Northampton school board delays changing high school start time

Last modified: Saturday, April 12, 2014

NORTHAMPTON — There will be no change in the start time at Northampton High School in the fall.

Revisiting a decision made last year to move the school bell at NHS from 7:30 a.m. to between 8 a.m. and 8:30 a.m by September, the School Committee voted Thursday to request more study of busing needed for that change, with a final report due in February 2015.

The vote was 8-0, with one board member, Blue DuVal, abstaining. School Committee Ann Hennessey was absent.

Supporters of a later start time at NHS — some of whom have been working on the issue for more than five years — were disappointed by the board’s decision.

“They have basically kicked the can down the road till at least next February,” said business owner Steve Herrell, who served on a 2008 committee that recommended a later school bell based on research showing teens who get more sleep do better in school. (A second start-time committee in 2013 did the same).

“When a legislative body has trouble making a decision, they often keep asking for more and more data,” Herrell said Friday. “The school board wants more ridership data, but that’s data they already have. Our group is up in arms about this.”

Committee member Downey Meyer, who proposed the motion for further study, noted that the vote last June in favor of a later school bell was taken at a time when busing to the high school was slated to be discontinued, which meant there would be no need to add buses or change start times at any other city schools to accommodate a later start at NHS.

A property tax override voters passed last summer meant busing to the high school was not cut, so any change in the high school start would have to be factored into the existing three-tiered bus system.
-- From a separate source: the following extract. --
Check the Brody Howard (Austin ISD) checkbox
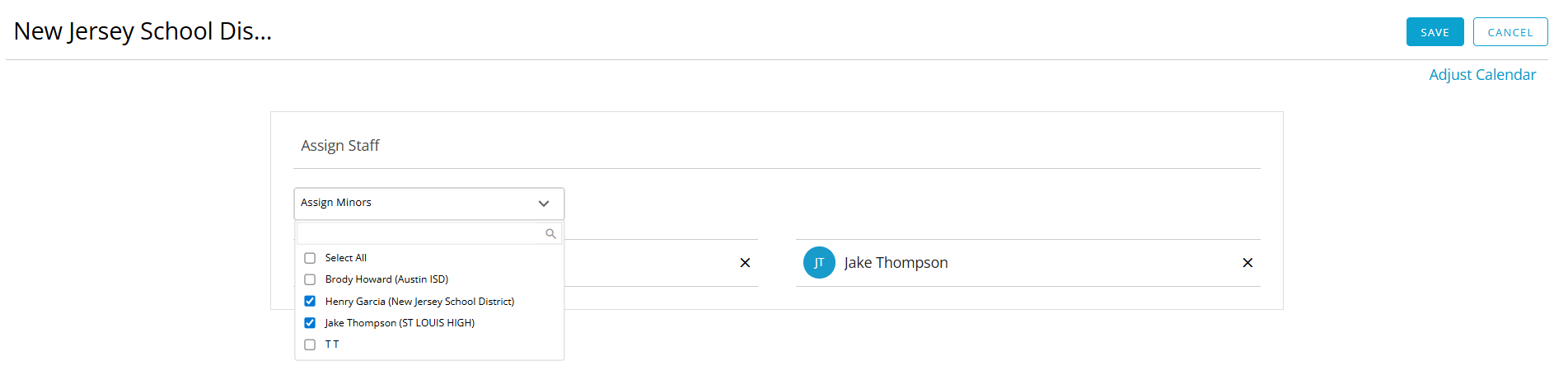The width and height of the screenshot is (1568, 389). tap(310, 279)
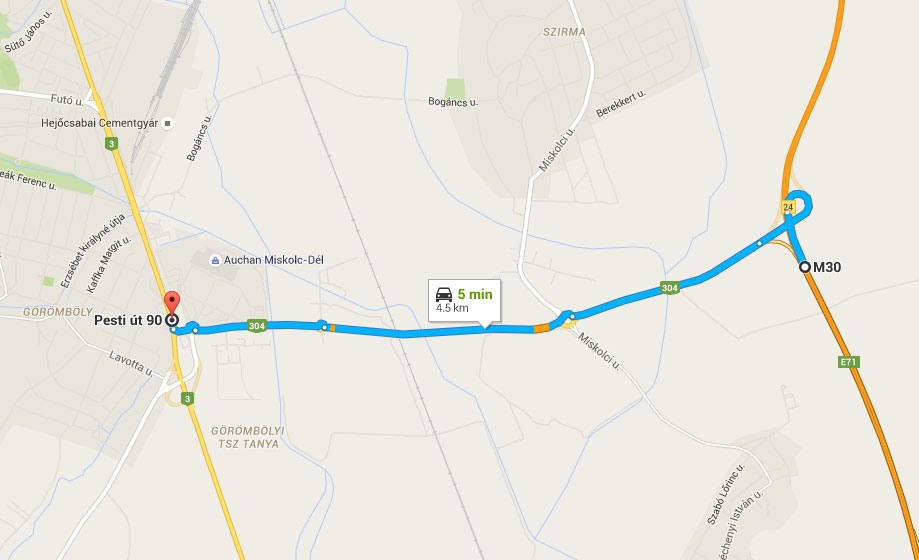
Task: Click the car icon in the route info box
Action: (x=444, y=294)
A consultant’s report the school board commissioned earlier this year found transportation costs associated with an 8 a.m. start at NHS could range from $684,0000 to $828,000 annually. The study also showed start times would need to be changed at the city’s four elementary schools and JFK Middle School to allow an earlier start at NHS.

At Thursday’s board meeting, Meyer emphasized that the School Committee has not provided additional funding to implement a later high school bell.

“The situation now is that we have directed the superintendent to do something, but we have just voted a budget that has no resources for that,” he said.

More data on transportation costs would help school leaders identify how much a start-time change would cost, Meyer said.

“At the end of the day, we’re going to have to spend more money if we want to provide this change,” he added. “If we’re not willing to step up and allocate resources, we can take all the votes we want, but nothing will happen.”

Interim Superintendent Regina Nash said Friday that the recent $6,737 consultant’s study was based on counts of the number of Northampton students who have bus passes. The data the school board is requesting is a count of actual ridership on city school buses, she said.

“Board members believe there are a significant number of kids with passes who don’t ride the bus,” Nash said. That would mean fewer buses would be needed to accommodate the change.

To be accurate, ridership counts need to include peak cold weather months, which is one reason the board set a February deadline for a final report, Nash said. Another reason is that February is the start of budget season, when decisions about allocating funds for a later start would need to be made.

At Thursday’s School Committee meeting, some board members expressed disappointment about delaying action on a later high school start time — even as they conceded they lack a plan for making a change in September.

“By dragging this on and on, we’re saying to our students, ‘your wellness is not important,’” said board member Pam Hannah. “We need a firm deadline” on an implementation plan.

Committee member Howard Moore said a later school bell at NHS should remain a priority because it would benefit struggling students the most.

“So it’s not a distraction from our main mission,” he said. “It’s a big deal and we need to take it seriously.”